*** Opening of Provided material ***
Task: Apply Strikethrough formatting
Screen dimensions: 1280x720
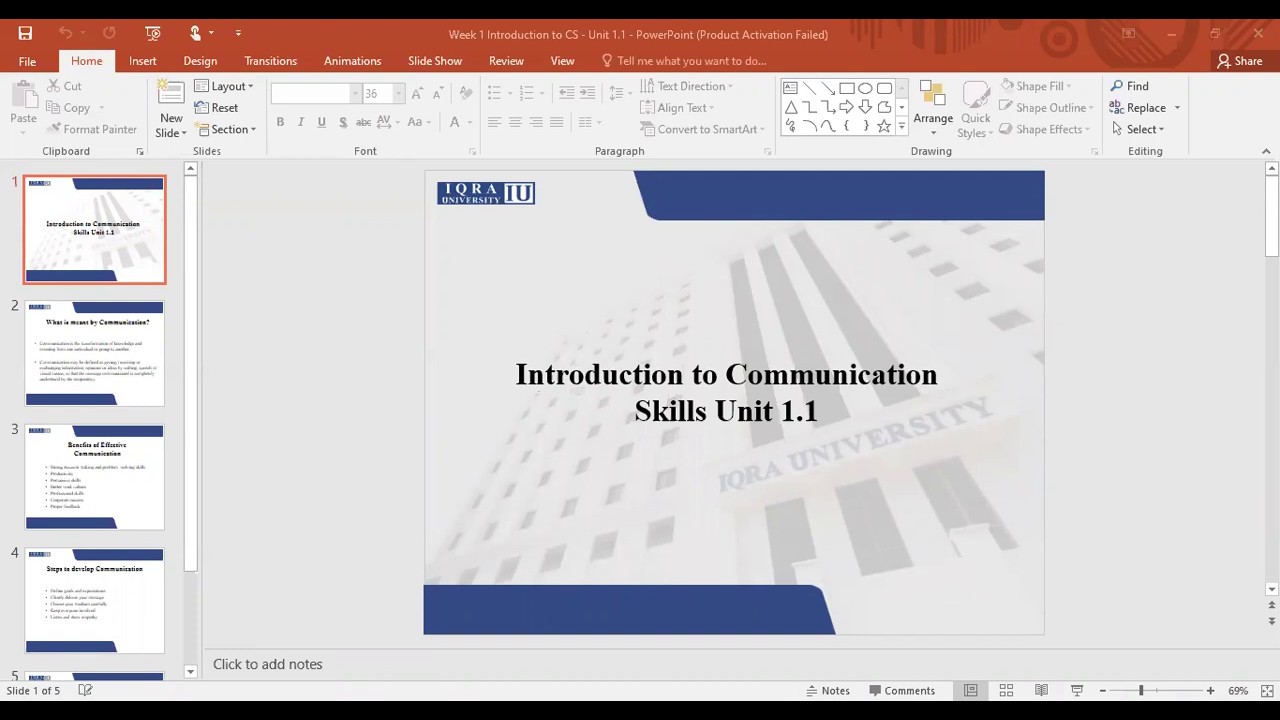Action: [363, 122]
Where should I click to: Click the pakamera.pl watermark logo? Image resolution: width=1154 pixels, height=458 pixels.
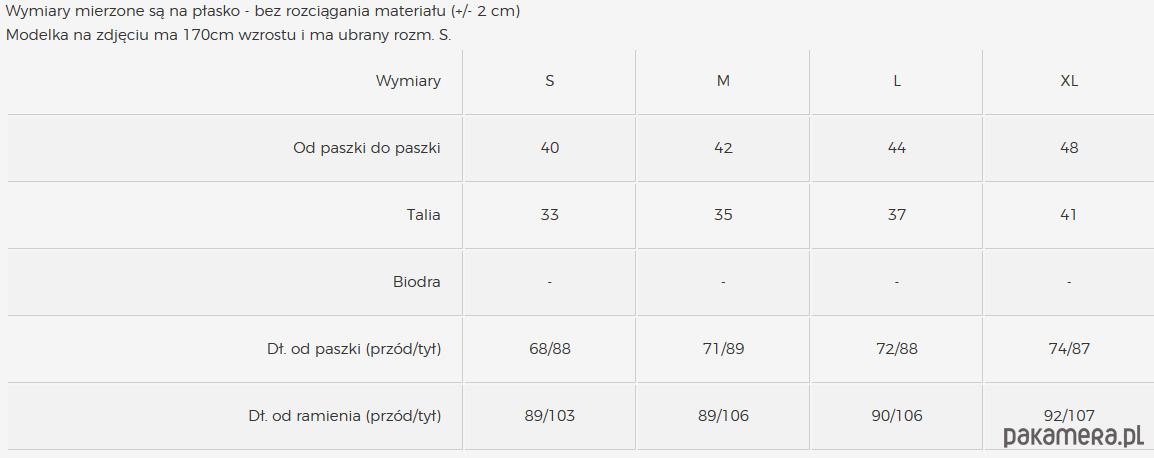coord(1074,436)
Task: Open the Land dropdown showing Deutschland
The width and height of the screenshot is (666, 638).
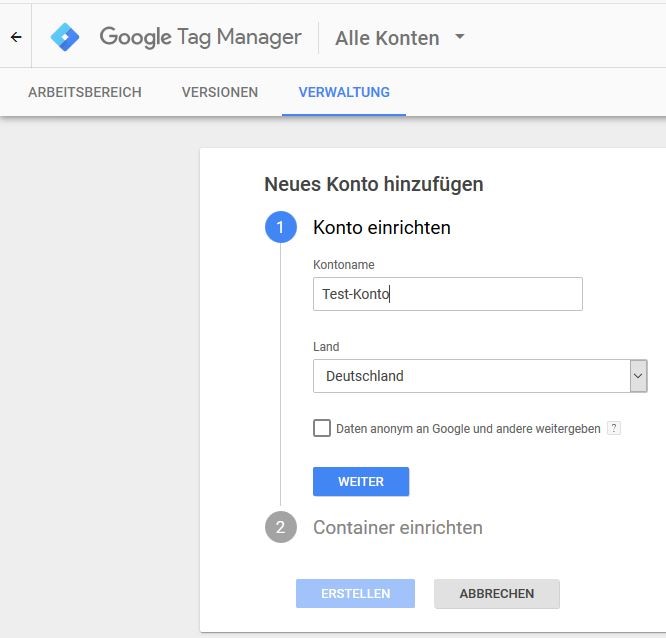Action: [471, 376]
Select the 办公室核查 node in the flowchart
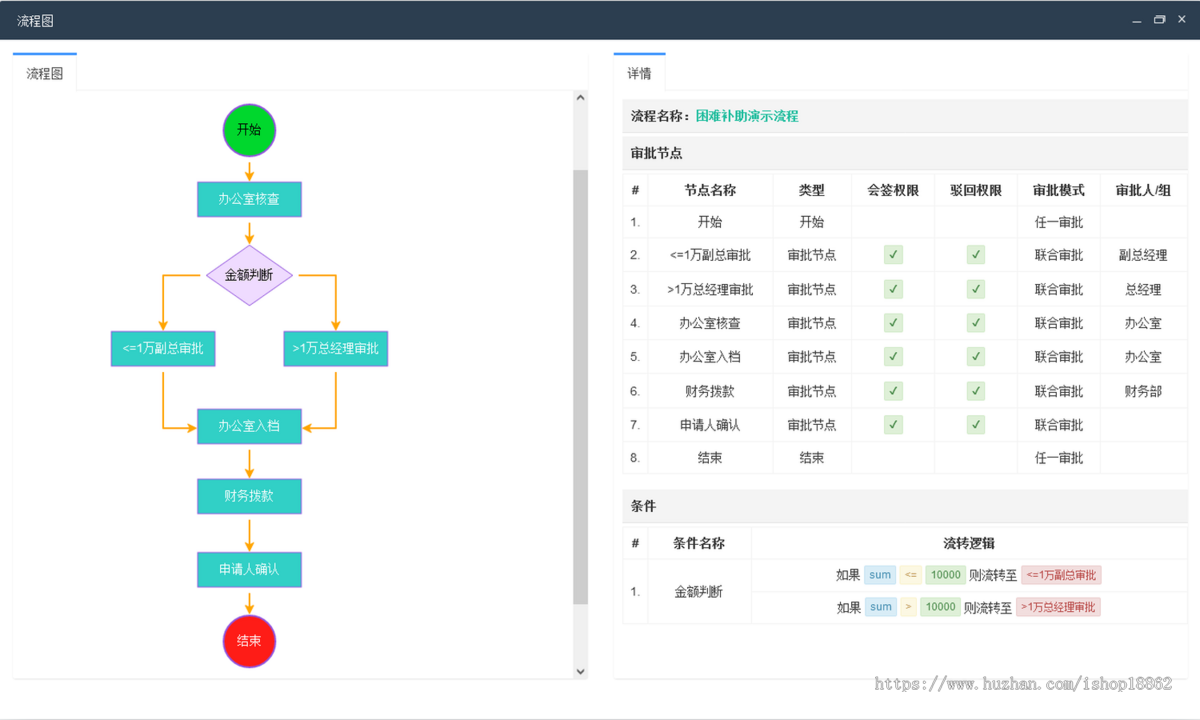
*** Close of Provided material ***
The data above is to be printed exactly, all of it, except for the pictures.

Answer to the problem:
Task: Apply Strikethrough formatting
Screen dimensions: 1280x720
Action: [363, 122]
Where should I click to: Click the pakamera.pl watermark logo? Image resolution: width=1154 pixels, height=458 pixels.
coord(1074,436)
Task: Open the Land dropdown showing Deutschland
The width and height of the screenshot is (666, 638).
Action: [471, 376]
Select the 办公室核查 node in the flowchart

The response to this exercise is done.